Two Series Welcome The Windy City
May 8, 2000 | 12:00 A.M. EST
The NASCAR Winston Cup Series, NASCAR Busch Series and the Indy Racing Northern Light Series will grace the state of Illinois in 2001 with appearances at the newly named Chicagoland Speedway in Joliet, Ill.
The Winston Cup Series will compete July 15, 2001, while the Busch Series will run as a companion event July 14. The IRNLS will roll into Chicagoland Speedway on Labor Day weekend to race Sept. 2.
"The action may be on the pavement, on the TV for a few hours, but the event is in the stands. It is in the infield and around the pits, the garage, in the town and city and around the area for days. It’s something to see, something to be a part of. And now that’s what you are, Chicago --a growing part of NASCAR," said Helton, NASCAR vice president and chief operating officer.
"With a population in excess of over 8 million people it is our goal to make sure that every one of those 8 million people know that NASCAR has come to town," Helton said. "As Bill France has often said, 'This sport doesn’t belong to any of us, this sport belongs to the people we all work for -- the fans.'"
George, founder of the Indy Racing League and president of Indianapolis Motor Speedway Corporation, realizes the importance of the growth of the IRNLS and cultivating the Midwest roots he has always been a part of.
"By adding the Chicago market, we are racing where much of our fan base is -- in the American Midwest," indicated George. "We are proud to say that after five years of racing in some of the top markets in this country, we are happy to have a major presence in the Midwest in 2001. We believe the presence of Chicago and other Midwest markets where race fans go for the reputation of Indy racing will be a major step forward in setting ourselves up for success."
Joie Chitwood, vice president and general manager of Raceway Associates, the organization working on construction of the track in Joliet, was not only on hand to elaborate on the status of development and ticket programs, but also, more importantly, to welcome the two series and its drivers.
"I’m proud to represent the partners of Raceway Associates in this project,"Chitwood said. "When we set out to build a major race track in Chicago several years ago, it was only a dream, but today it is a reality."
The 1.5-mile tri-oval, located 30 miles southwest of the Chicago city limits, will have 18-degree banking in the turns, 11-degree banking on the front straight and 5-degree banking on the back straight. Chicagoland Speedway will seat 75,000 in the grandstands and have 32 luxury suites with 70,000 parking spaces located on-site.
No pomp and circumstance would be complete without the drivers, and they came in full force. Representing the NASCAR Winston Cup Series were Jeff Burton, Tony Stewart, Matt Kenseth and Kyle Petty, while Kenny Wallace and Andy Santerre represented the Busch Series. Eddie Cheever Jr., 1998 Indy 500 champion, and Scott Sharp appeared on behalf of the IRNLS.
Stewart, a native of Rushville, Ind., admitted he will enjoy the proximity of Chicagoland Speedway.

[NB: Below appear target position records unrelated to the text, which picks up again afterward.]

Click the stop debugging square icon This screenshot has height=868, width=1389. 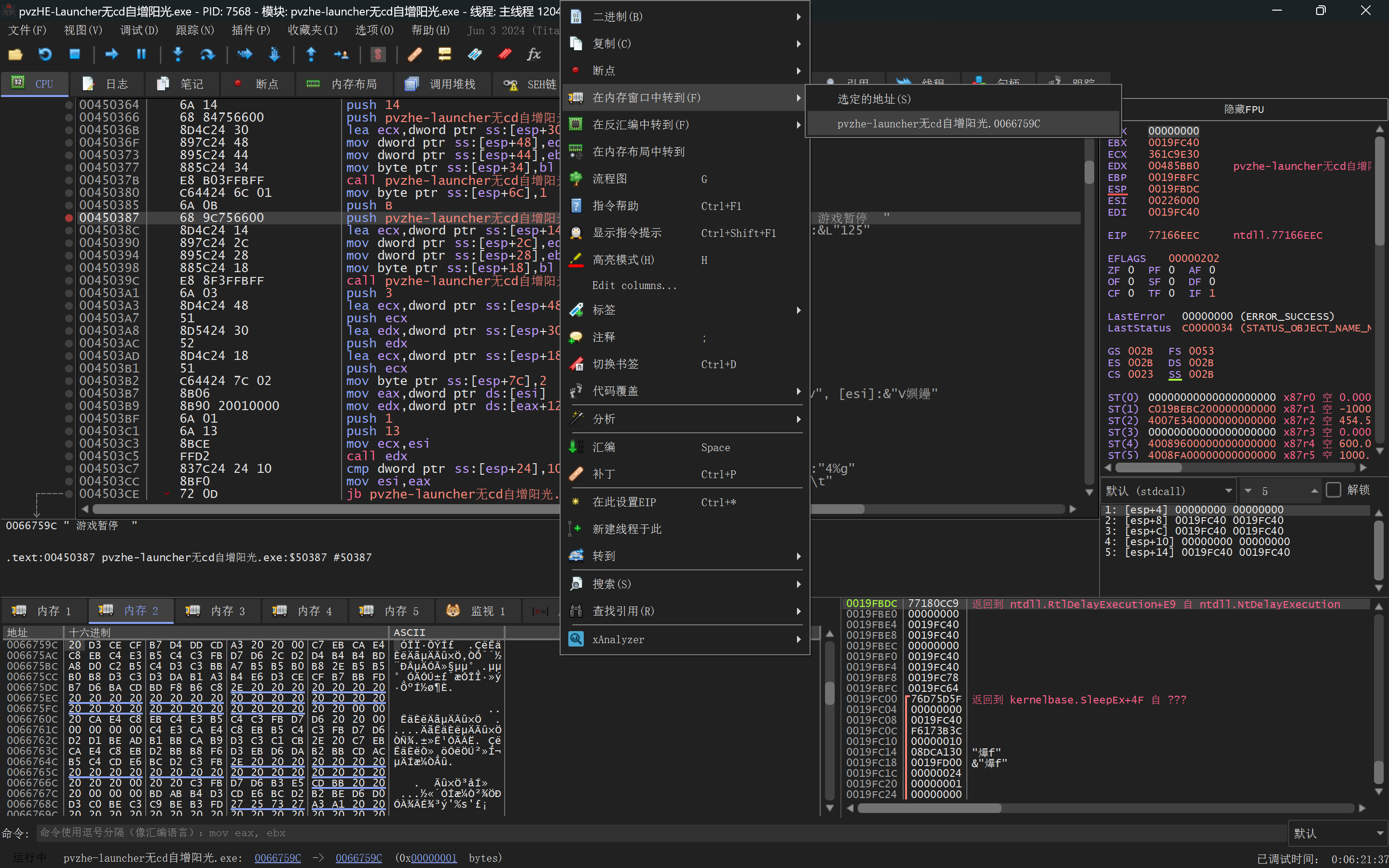(x=75, y=55)
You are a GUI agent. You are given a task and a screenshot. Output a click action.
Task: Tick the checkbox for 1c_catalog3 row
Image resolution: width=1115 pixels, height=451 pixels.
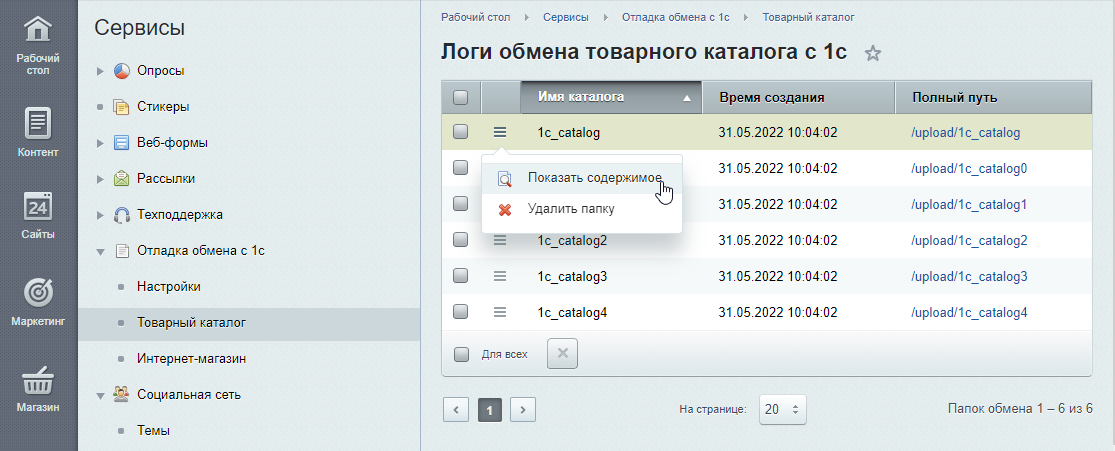[461, 276]
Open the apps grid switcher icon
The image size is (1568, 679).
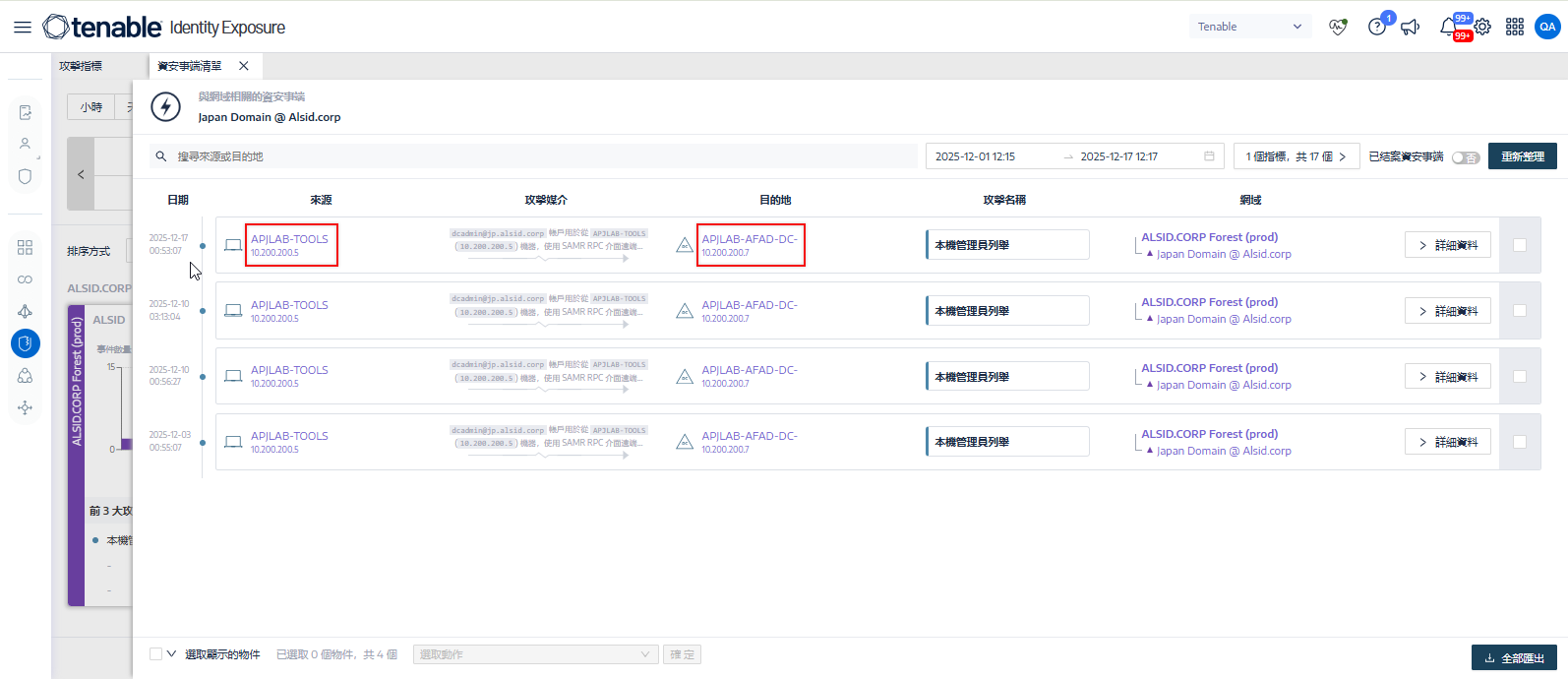click(x=1515, y=28)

"All my friends and family, they get to see me once a year and that’s at Indy (for the Brickyard 400)," Stewart said. "Having Chicago here, it is just another venue that we get to go to that’s close to home.
"In an area, instead of having to drive three hours down to Indianapolis to see a race, it’s closer for some of these folks. Especially people in Wisconsin, I have a lot of friends and family up there. It will be nice for them to be able to come down to this area and not have to fly or drive so far to come and see us. It will be more of a luxury."
Cheever, Burton and Santerre took a spin in their respective show cars around Navy Pier. Cheever joked around and said he hoped the cars would not have lap speeds that slow at Chicagoland Speedway.
Two interesting items Helton shared were that the Winston Cup Series competed in 1957 at Solder Field in Chicago and that in terms of the people who invest in the sport, more than 20 sponsors are headquartered in the Chicago area.
"We promise you the sights and sounds of big league competition the likes of which you’ll never experience in any other sport," Helton said. "I’ll leave you with a quote from Frank Sinatra -- Chicago is our kind of town."